Cars hissed over the asphalt. The sound was comforting, like a long sigh.
I saw you. I saw what you did.
Awfulness twisted in her gut, awfulness and anger. She wanted to smash something, hit someone.
How could she have done anything? When she tried to make a magazine page turn on its own or a penny land on heads, it never worked. How could she have made Kenny see a broken-legged carousel horse move?
Never mind that she might as well assume that Spike and Lutie and Gristle had been imaginary. She'd been home for two weeks, and there was no sign of them, no matter how many times she had called them, no matter how many bowls of milk she left out, no matter how many times she went down to the old creek.
She took a deep breath, snorting rain up her nose. It reminded her of crying.
The trees seemed like flat lead panels missing the stained glass to fit between their branches. She knew what her grandmother was going to say when she got back, stinking of liquor with a torn shirt. True things.
The same things that Janet would say tomorrow. There was no way to explain what had happened without admitting to something. His hand on her leg was what Janet would really care about—that, and that she had let it rest there, even if only for a moment.

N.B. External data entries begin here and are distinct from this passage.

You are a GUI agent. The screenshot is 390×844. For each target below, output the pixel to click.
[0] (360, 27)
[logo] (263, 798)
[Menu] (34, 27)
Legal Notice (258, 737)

And she could imagine what he was telling Janet now—flushed, angry, and drunk—but even a badly managed lie would sound better than the truth.
I saw it stand up.
But even if he didn't go that far, who would believe that he touched her crotch on purpose, but ripped her shirt by accident? No, he must have told an entirely different story. So what was Kaye supposed to say when Janet asked what happened? Janet thought she was a liar already.
She could still feel the heat of Kenny's hand, a stroke of fire along her thigh in contrast to her otherwise rain-soaked skin.